Diamond Shumsher: A Doyen of Nepali Literature

Sarad Pradhan

Do you know the rise and fall of the Rana Regime? This question brings together fact and friction in a very vivid style in Seto Bagh, a legendary historical novel based on the rise of Rana Regime in Nepal. It shapes the narrator’s search for the connection for the recovery of lost information or repressed experience for the details of great trauma or joy that have receded in the archives of public or private memory. And, the narrator of this family profile is no other than the member of the same family which ruled Nepal for 104 years- Diamond Shumsher Rana, the doyen of Nepali literary circle.
When I met him in 1996  he was 78 and  was  dynamic and energetic. Then as an armyman, he never thought of choosing pen instead of gun as part of his life long career. Turning point of his life came when an unforgettable incidence compelled him to change his course of life. The incidence had taken place in his early twenties.
“It was 1947. One fine day when I was playing cricket with late General Madan Shumsher, the tenth man in the role of succession, he told me that he had to go to a special meeting at Singhadurbar. He accompanied me too. Besides, high ranking Rana officials, the then British Ambassador to Nepal was also explaining the departure of British from India. Ambassador told them to breach the Sangauli Treaty and to annex the land belonged to Nepal prior to the treaty. But they refused saying that the people of Darjeeling were politically conscious and would ask for Democracy,” he recalls.
“After meeting I told Madan Shumsher it was a good deal. Instead of agreeing with me, he asked me to keep quiet. This news instantly spread among the Rana officials and they branded me revolutionary. There was no one to help me for I neither knew anybody in the grassroots level nor in upper echelon of the Rana family. So, I decided to take up literature as a medium of expression and livelihood,” he further says.
Hence, Basanti- his first novel came out, not from Nepal but from Banaras in 1948, the time when the power of Rana was in the zenith. To his dismay, only a few people took interest in his work and very few copies were sold. In Darjeeling, the sales went up to two hundred copies.

Interface element records

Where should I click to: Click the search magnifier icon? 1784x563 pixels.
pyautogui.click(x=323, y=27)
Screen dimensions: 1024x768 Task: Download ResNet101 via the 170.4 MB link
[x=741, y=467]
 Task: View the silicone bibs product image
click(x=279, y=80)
...
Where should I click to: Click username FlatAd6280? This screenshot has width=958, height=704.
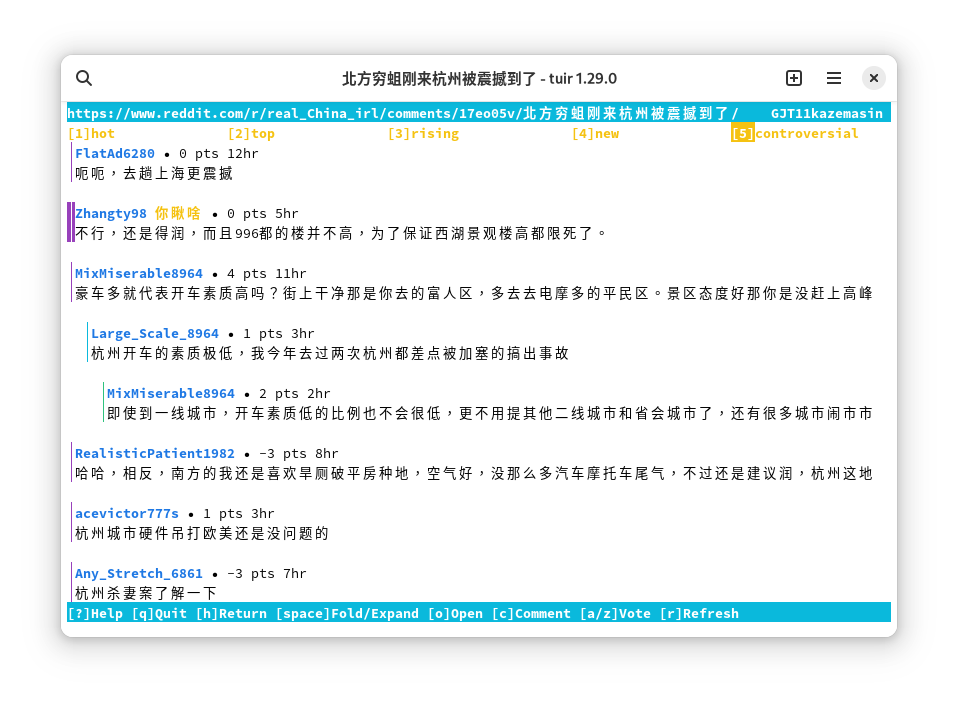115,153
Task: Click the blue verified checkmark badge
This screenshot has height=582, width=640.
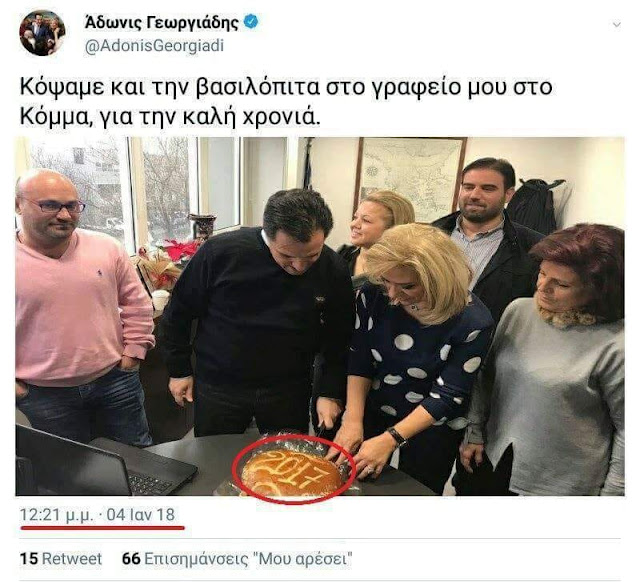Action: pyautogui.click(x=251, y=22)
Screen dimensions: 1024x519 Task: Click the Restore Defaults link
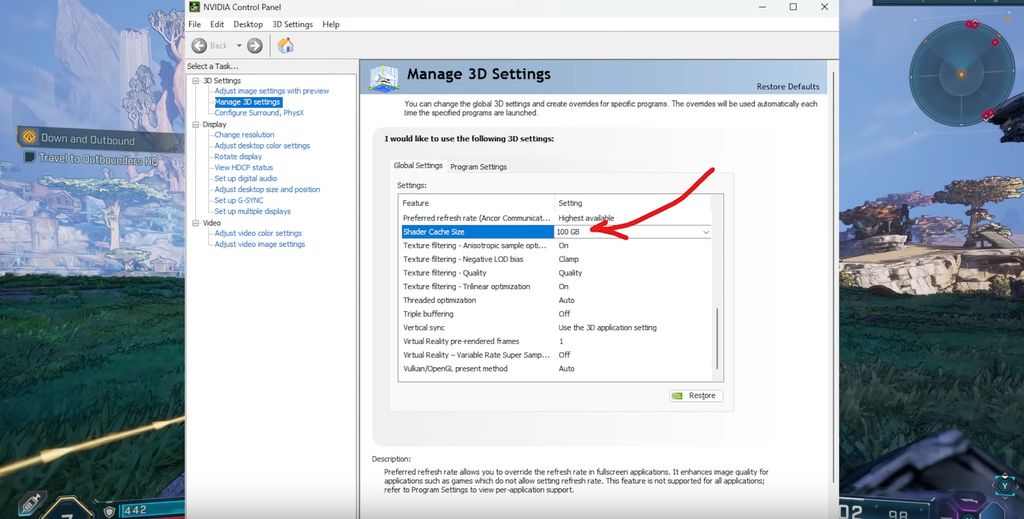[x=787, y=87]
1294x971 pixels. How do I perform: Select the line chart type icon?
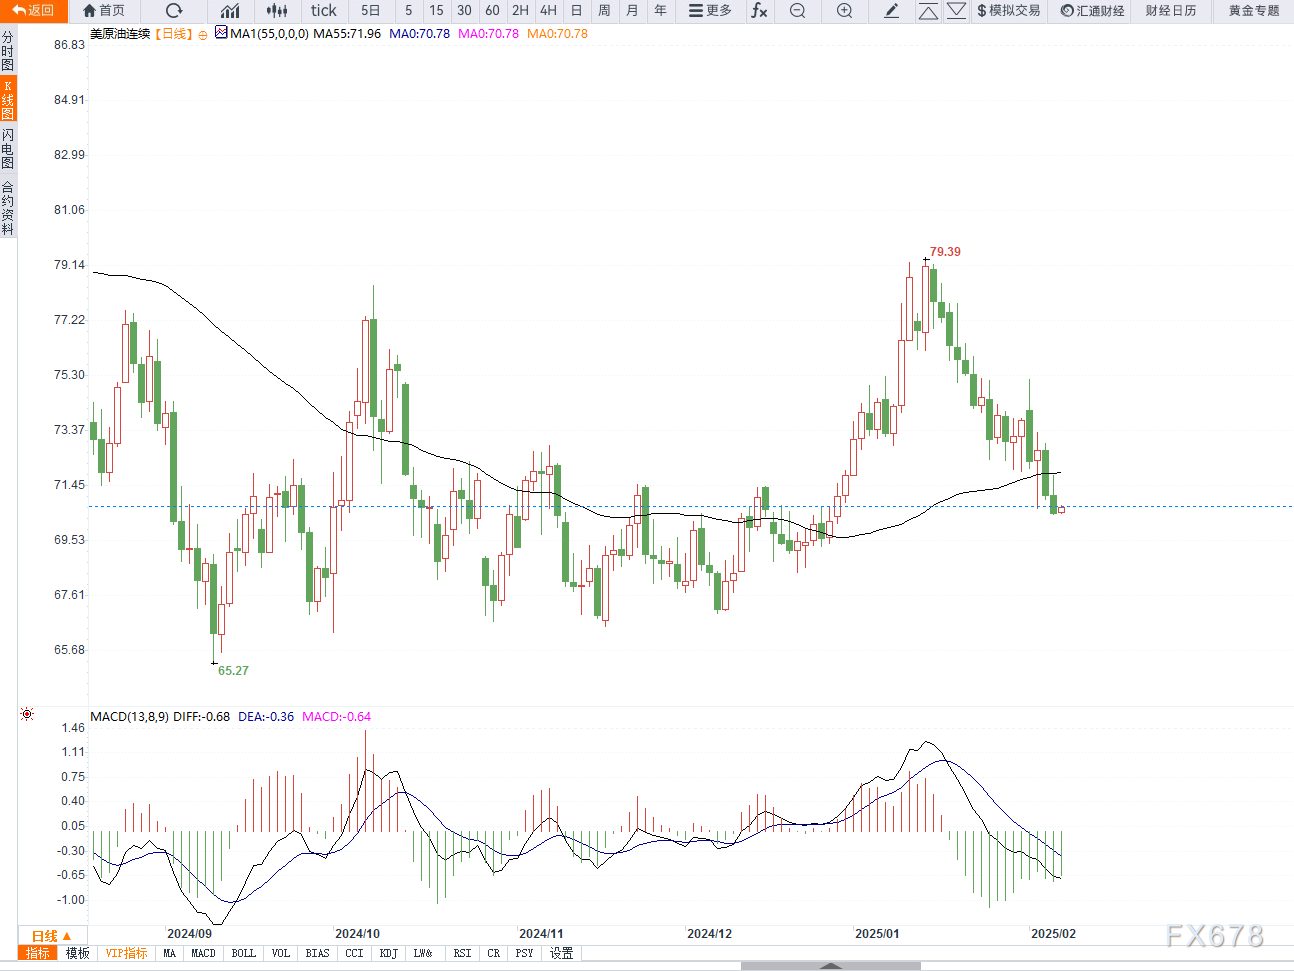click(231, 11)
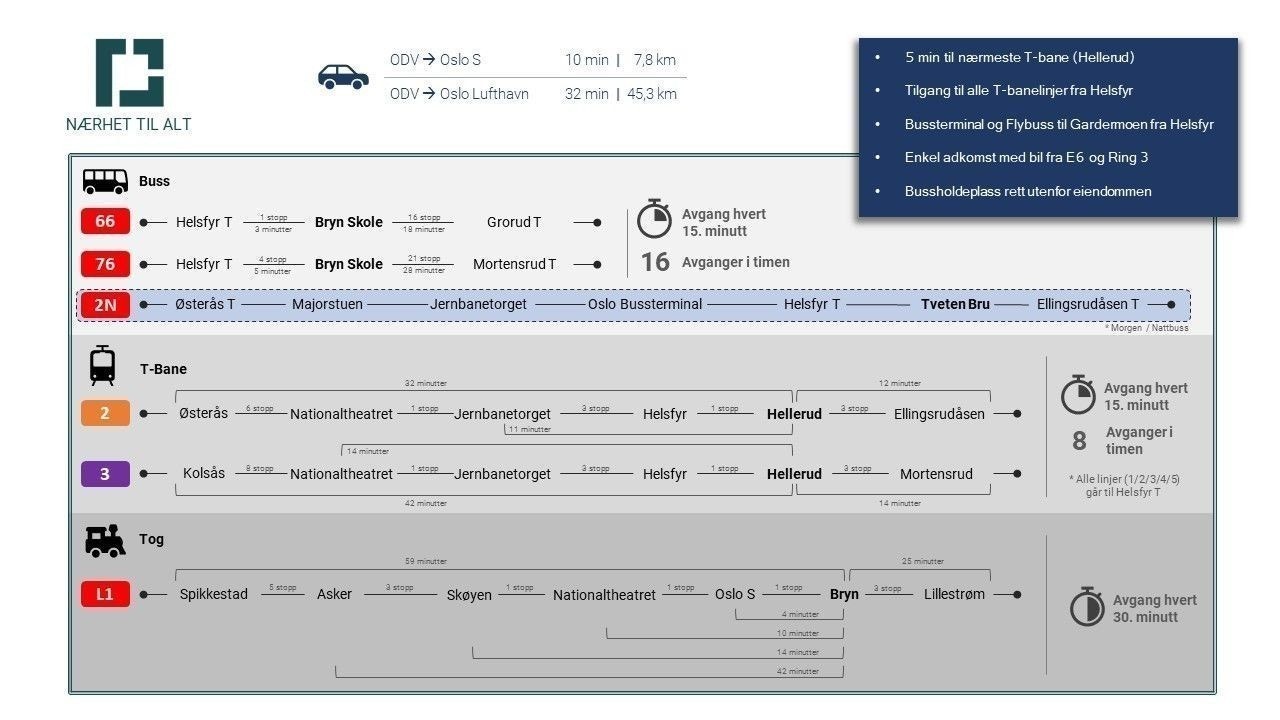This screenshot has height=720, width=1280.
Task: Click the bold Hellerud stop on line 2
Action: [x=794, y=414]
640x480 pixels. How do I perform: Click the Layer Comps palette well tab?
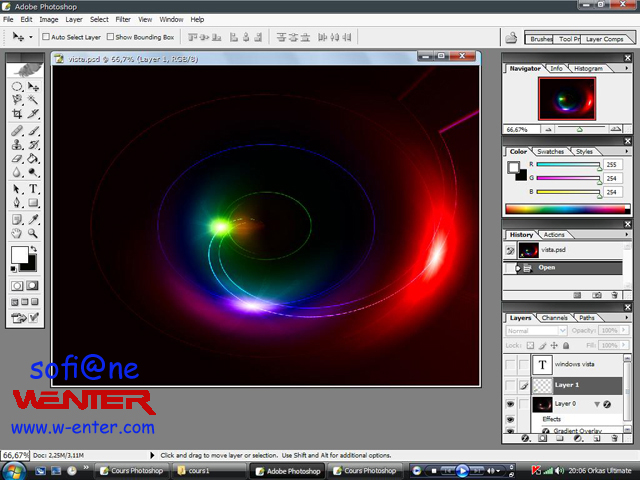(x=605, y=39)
...
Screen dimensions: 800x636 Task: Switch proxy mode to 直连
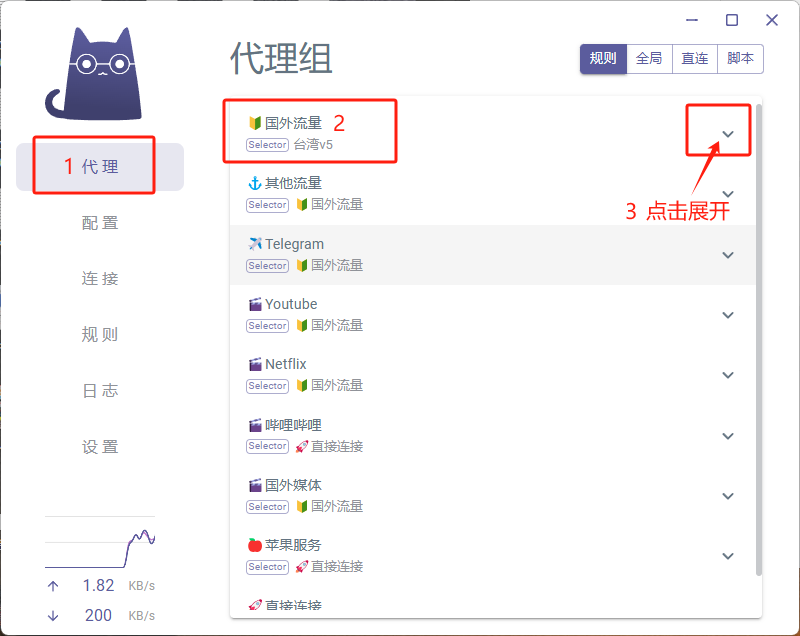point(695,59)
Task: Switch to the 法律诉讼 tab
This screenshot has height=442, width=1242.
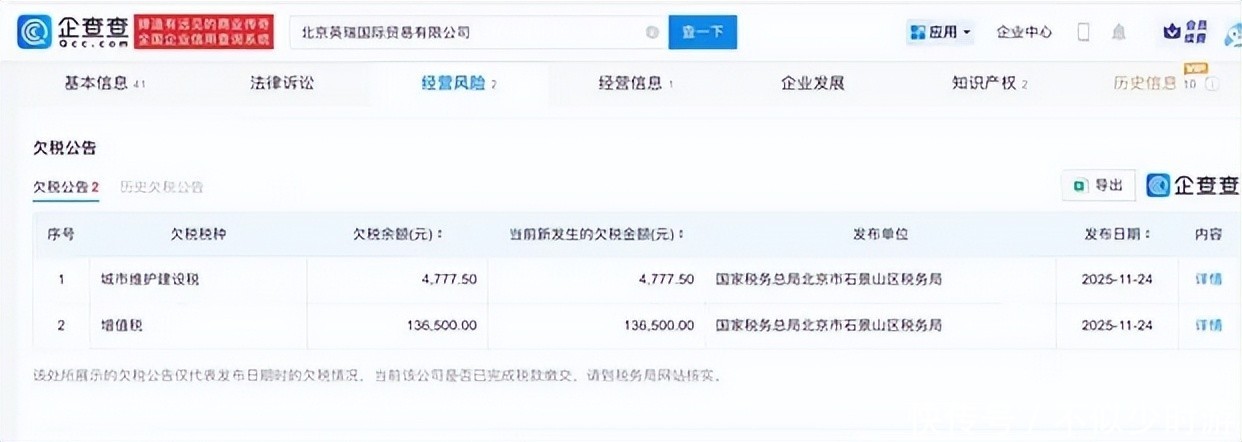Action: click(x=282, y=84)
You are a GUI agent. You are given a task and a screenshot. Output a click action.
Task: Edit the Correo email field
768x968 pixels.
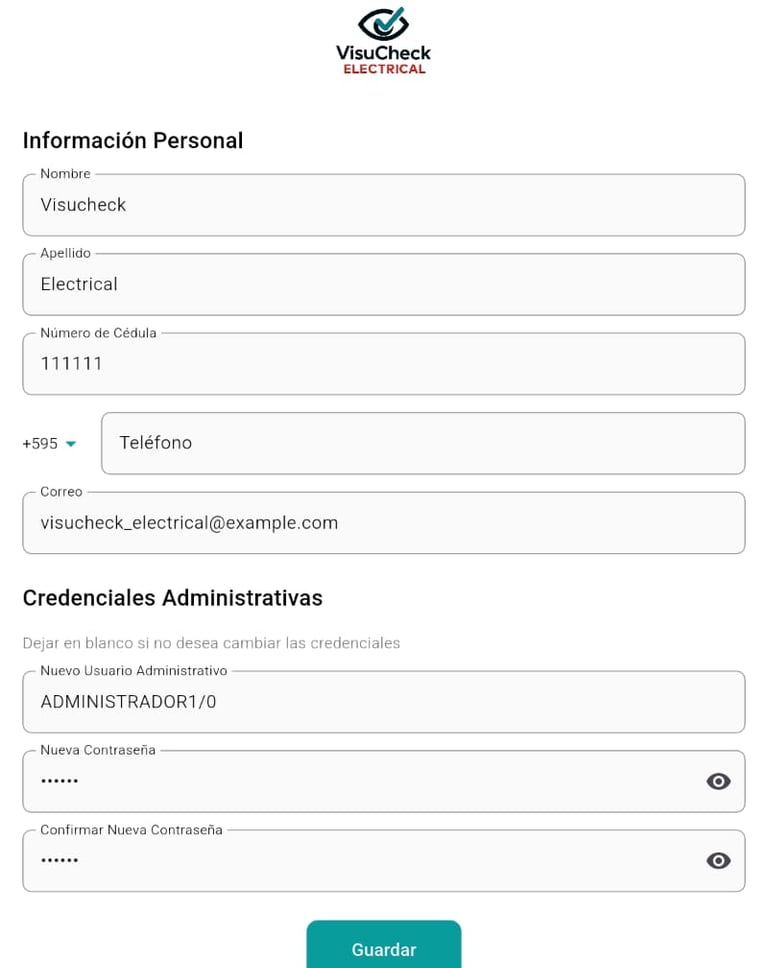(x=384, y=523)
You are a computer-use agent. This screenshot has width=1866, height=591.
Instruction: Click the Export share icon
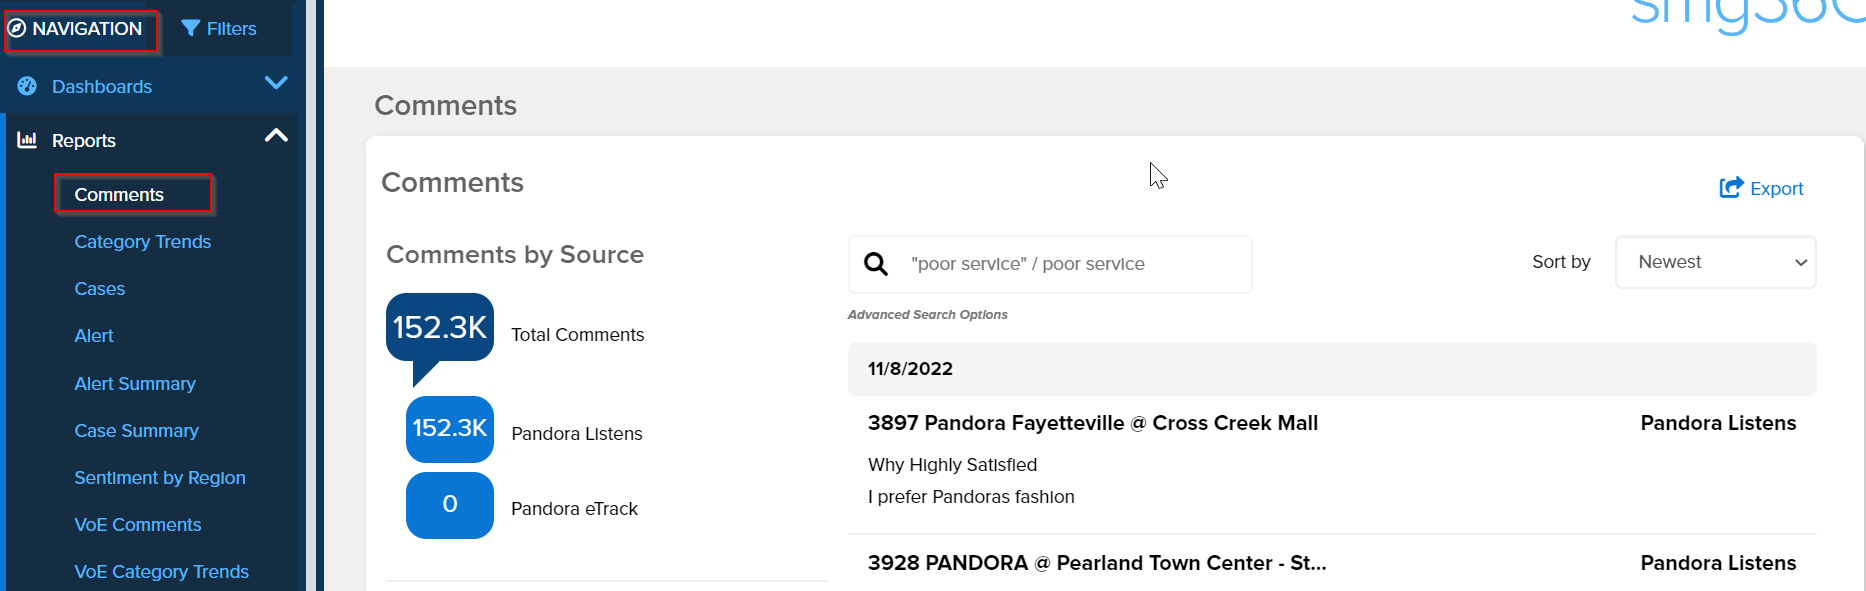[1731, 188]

## Your tasks
A – Write out the article on Diamond Shumsher word for word, between "Hence, Basanti- his" and "two hundred copies.", inclusive.
B – Extend the article on Diamond Shumsher past its final sentence.

## Answers per task
A –
Hence, Basanti- his first novel came out, not from Nepal but from Banaras in 1948, the time when the power of Rana was in the zenith. To his dismay, only a few people took interest in his work and very few copies were sold. In Darjeeling, the sales went up to two hundred copies.

B –
“I took up historical novels to express my feeling because I found no other form of expression efficient to carry my feelings of parliamentary system of Democracy of Nepal. I have tried to show the failure of Rana system in these books, giving ample paradigms the failure of Rana was that in ruling the country they totally slaughtered the Democracy,” he explains.
Diamond Shumsher Rana is regarded by the critics as the first important historical novelist. His Basanti (1948), which have been translated into Hindi, describes the event upto the rise of Rana in 1846. The fabric of the work is centered on fictious character Basanti and the writers attempt is to present the historical tragedy. His next novel Seto Bagh (Wake of the Tiger1970),which have been translated into French, English and Japanese has its central character Jagat Jung, the son and the successor of Jung Bahadur Rana and the events cover the period after the death of the Rana supremancy. Rana’s Pratibaddhata (Committed) came out in 1977, Satprayas(True Attempt), the second part of Seto Bagh in 1991 and Anita in 1986.
Diamond Shumsher, who was thought to be a revolutionary by the Ranas, had been inside the jail during and after the Ranarchy. The two much acclaimed novel in the eyes of readers: Basanti and Seto Bagh are the finest creation of Diamond Shumsher which he wrote inside the jail. Though his writing what he has been trying to show is the power gimmick whether during the Rana regime or after it. “The Rana rule was a burning example of success of Rana administration. They ruled Nepal for 104 years. But during the Rananarchy the most suffered a lot were Rana themselves. Because of the wealth of the Rana Prime Minister passed over only to his family and rest had to content with what they had,” he says.
To gather mammoth information on the history of Rana is not a joke in itself. But as a member of a Rana family, he did not find much difficulty in gathering information for his novels.
Diamond Shumsher, who believes in democracy, was the district president of Nepali Congress, Patan branch when the then government arrested him after the enactment of Panchayat system in Nepal in 1960. He stayed six years inside the jail and brought out Seto Bagh, a much-talked novel in Nepali.
Dan KO Dhaba, his latest novel is based on the Panchayat system. In this novel, he tries to explain how people used to get rich in the Panchayat system.
He is said to be the only writer who has made money out of literature in Nepal. “After spending years in jails, I had no contact with the outside world and the only thing I knew was writing. And, I found writing the only way to earn my livelihood.”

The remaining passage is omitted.